The US Treasury charged the Iranian spy agency and Esmaeil Khatib for supervising networks of hackers
Iran’s Ministry of Intelligence and Security and its leader were sanctioned by the US Treasury Department on Friday for allegedly conducting various hacking campaigns against the US government and its allies, including a July cyberattack that disrupted Albanian government services. The Treasury Department accused the Iranian spy agency and Esmaeil Khatib of supervising “several networks” of hackers engaged in cyber espionage and ransomware attacks in “support of Iran’s political goals.”
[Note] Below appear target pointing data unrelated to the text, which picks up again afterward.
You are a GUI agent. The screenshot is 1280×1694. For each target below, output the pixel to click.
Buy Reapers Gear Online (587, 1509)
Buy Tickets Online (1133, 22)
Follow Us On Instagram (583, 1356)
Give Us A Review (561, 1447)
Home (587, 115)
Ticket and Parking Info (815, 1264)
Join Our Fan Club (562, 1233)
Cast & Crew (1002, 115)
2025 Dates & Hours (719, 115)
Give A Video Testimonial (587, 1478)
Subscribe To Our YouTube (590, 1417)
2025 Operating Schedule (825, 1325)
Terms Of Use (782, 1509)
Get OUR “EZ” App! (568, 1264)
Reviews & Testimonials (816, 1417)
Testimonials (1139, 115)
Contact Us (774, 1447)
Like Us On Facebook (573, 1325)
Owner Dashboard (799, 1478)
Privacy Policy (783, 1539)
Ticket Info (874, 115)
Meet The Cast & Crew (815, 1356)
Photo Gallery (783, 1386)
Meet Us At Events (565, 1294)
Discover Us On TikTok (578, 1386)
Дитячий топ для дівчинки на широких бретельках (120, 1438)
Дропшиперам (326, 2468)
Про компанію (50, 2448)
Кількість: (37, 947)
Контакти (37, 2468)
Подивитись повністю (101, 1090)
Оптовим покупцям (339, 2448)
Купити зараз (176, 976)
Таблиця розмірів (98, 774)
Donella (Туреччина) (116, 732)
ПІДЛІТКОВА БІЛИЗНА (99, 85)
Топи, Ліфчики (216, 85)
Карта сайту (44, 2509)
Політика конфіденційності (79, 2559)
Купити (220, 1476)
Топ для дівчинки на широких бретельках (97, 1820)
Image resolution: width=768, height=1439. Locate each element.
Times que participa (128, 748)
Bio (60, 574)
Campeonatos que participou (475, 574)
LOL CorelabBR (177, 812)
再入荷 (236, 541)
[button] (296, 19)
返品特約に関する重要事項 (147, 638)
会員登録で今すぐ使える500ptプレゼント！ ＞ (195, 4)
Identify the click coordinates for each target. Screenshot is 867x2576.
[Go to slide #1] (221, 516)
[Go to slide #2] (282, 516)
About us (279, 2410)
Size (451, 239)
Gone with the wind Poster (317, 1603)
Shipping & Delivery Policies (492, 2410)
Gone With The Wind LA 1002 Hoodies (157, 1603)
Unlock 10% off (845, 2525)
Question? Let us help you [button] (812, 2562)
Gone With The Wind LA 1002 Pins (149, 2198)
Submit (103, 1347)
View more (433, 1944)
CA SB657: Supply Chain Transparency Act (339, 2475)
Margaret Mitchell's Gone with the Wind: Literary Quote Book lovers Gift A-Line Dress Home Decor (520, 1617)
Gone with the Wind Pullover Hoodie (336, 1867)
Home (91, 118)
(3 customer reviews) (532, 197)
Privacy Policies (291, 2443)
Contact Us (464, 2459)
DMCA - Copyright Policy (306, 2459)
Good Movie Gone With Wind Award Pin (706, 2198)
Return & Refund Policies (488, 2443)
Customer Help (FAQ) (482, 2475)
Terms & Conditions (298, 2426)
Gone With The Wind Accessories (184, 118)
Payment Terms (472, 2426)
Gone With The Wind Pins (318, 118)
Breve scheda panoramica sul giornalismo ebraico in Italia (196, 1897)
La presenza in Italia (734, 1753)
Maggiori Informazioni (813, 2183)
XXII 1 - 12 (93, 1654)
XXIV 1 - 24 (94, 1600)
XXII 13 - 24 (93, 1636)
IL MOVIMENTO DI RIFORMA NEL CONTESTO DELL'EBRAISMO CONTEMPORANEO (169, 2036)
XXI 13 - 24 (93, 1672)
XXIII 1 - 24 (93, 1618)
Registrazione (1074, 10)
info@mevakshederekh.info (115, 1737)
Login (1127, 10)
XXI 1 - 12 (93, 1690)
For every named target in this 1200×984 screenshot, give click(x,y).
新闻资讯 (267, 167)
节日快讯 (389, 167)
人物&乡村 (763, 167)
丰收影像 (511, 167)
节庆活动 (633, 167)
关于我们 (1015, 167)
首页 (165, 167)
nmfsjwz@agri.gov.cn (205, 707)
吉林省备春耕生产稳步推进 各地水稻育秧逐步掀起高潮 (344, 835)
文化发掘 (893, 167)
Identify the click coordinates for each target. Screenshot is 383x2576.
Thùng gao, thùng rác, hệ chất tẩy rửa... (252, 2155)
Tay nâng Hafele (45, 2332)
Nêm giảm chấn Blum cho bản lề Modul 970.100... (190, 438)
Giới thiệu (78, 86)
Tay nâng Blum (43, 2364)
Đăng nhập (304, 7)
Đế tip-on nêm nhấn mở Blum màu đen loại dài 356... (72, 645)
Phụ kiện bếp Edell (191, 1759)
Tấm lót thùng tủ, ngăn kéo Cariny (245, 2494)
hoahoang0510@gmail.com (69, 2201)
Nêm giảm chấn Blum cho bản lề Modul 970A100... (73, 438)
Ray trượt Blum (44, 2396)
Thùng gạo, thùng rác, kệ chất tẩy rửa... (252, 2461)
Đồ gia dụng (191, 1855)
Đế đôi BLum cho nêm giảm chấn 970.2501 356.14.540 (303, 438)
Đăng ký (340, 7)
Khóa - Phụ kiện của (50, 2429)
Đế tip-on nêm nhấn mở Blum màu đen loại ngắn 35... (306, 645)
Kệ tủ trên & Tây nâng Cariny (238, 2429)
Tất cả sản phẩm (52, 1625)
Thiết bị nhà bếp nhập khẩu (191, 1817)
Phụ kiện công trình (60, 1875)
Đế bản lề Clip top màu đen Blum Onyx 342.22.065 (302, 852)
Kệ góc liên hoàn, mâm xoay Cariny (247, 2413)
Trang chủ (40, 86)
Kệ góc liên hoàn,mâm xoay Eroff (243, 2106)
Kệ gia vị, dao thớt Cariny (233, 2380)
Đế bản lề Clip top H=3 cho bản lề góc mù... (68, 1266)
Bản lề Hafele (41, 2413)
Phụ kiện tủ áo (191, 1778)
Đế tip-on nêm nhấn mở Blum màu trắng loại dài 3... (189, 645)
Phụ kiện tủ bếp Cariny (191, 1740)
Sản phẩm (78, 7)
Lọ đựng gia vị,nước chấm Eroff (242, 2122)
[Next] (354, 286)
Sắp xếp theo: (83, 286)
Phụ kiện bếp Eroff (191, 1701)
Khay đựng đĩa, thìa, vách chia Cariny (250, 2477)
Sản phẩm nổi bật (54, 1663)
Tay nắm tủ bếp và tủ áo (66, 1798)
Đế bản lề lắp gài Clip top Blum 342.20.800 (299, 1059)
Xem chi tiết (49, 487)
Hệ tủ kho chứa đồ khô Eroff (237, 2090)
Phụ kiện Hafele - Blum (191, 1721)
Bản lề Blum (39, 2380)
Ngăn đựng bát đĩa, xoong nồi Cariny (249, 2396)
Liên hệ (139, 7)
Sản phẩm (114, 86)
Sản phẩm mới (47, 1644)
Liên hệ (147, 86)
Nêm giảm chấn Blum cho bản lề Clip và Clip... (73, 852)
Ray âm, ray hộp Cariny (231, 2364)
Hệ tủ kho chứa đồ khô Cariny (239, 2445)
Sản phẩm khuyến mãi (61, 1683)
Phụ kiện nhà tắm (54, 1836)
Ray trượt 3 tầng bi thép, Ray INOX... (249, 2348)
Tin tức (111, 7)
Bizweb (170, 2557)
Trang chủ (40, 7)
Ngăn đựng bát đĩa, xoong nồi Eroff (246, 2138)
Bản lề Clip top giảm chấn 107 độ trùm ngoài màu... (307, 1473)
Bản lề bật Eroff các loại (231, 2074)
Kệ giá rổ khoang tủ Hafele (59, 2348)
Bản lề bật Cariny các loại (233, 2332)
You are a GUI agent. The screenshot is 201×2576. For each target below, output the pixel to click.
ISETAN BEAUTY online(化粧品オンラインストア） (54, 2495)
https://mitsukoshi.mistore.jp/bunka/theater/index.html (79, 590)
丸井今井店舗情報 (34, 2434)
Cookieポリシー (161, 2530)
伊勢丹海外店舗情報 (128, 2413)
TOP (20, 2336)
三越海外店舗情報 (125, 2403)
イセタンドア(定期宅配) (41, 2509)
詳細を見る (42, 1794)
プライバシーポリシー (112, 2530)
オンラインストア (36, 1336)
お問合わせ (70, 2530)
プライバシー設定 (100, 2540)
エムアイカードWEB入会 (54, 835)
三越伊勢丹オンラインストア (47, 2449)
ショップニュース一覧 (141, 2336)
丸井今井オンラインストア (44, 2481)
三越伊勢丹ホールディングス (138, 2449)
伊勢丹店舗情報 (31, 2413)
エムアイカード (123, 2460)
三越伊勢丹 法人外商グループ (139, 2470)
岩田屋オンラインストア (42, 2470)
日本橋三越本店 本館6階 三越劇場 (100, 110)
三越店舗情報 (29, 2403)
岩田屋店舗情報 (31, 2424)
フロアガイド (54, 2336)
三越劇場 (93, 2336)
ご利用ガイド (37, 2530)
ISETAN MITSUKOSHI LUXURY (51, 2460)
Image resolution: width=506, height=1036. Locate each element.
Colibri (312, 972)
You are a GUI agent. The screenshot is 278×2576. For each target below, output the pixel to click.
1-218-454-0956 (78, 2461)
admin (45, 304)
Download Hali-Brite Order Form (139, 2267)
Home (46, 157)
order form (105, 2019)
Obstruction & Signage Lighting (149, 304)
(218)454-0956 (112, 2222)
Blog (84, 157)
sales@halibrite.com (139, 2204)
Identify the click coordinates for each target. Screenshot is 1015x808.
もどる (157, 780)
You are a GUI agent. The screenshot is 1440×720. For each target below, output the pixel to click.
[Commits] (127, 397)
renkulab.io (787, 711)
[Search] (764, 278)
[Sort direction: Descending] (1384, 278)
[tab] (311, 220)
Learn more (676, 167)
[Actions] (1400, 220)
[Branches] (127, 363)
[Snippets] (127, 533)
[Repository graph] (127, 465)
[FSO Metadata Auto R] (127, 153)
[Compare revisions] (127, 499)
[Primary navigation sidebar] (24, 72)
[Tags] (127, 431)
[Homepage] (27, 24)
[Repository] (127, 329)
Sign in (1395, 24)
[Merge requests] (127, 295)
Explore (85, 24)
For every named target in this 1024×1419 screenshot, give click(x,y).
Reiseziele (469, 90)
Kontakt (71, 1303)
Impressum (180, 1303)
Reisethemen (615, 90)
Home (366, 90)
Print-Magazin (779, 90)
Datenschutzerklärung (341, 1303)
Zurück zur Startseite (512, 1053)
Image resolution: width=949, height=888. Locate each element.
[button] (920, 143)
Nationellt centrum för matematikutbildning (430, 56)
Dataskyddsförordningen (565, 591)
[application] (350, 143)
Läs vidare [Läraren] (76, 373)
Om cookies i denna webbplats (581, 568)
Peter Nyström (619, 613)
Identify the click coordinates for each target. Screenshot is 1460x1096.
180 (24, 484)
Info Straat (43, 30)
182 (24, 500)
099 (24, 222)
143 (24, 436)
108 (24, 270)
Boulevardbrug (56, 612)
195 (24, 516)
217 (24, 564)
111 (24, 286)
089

It’s the latest attempt by US officials to mitigate the impact of Iranian hacking, which Tehran sees as an asymmetric tool for projecting power and pursuing political goals, according to analysts. Treasury accused Iran’s Ministry of Intelligence and Security of being behind the July hack of the Albanian government, an incident that shook that NATO country and was condemned by the White House. Albania announced the termination of diplomatic relations with Iran in response to what appears to be the first case of hacking resulting in a break in ties between countries.
Separately, Treasury Under Secretary for Terrorism and Financial Intelligence Brian Nelson described Iran’s hacking as “increasingly aggressive,” while Secretary of State Antony Blinken warned that Tehran’s cyber activities “can cause grave damage” to “civilian government services and critical infrastructure sectors.” In June, FBI Director Christopher Wray accused Iranian government-backed hackers of attempting to hack Boston Children’s Hospital a year before, a charge Tehran denied.
On Friday, Iran’s Permanent Mission to the United Nations did not respond immediately to a request for comment. The sanctions come just days after US cybersecurity firm Mandiant disclosed details of alleged hacking campaigns linked to another Iranian government entity, the Islamic Revolutionary Guard Corps, that targeted US government officials focused on Iran policy and Iranian dissidents. The hackers appear to have aided the IRGC’s spying and repression efforts by targeting Iranian activists’ mobile phones and email accounts, as well as US officials’ email accounts, according to Mandiant.
An IRGC member was indicted by US prosecutors for his alleged role in a plot to assassinate former US national security adviser John Bolton. In exchange for sanctions relief, the Biden administration has attempted to resurrect a 2015 agreement with Iran to limit Tehran’s nuclear program. But, according to Blinken, Iran’s latest response to US efforts to broker a deal “takes us backwards.”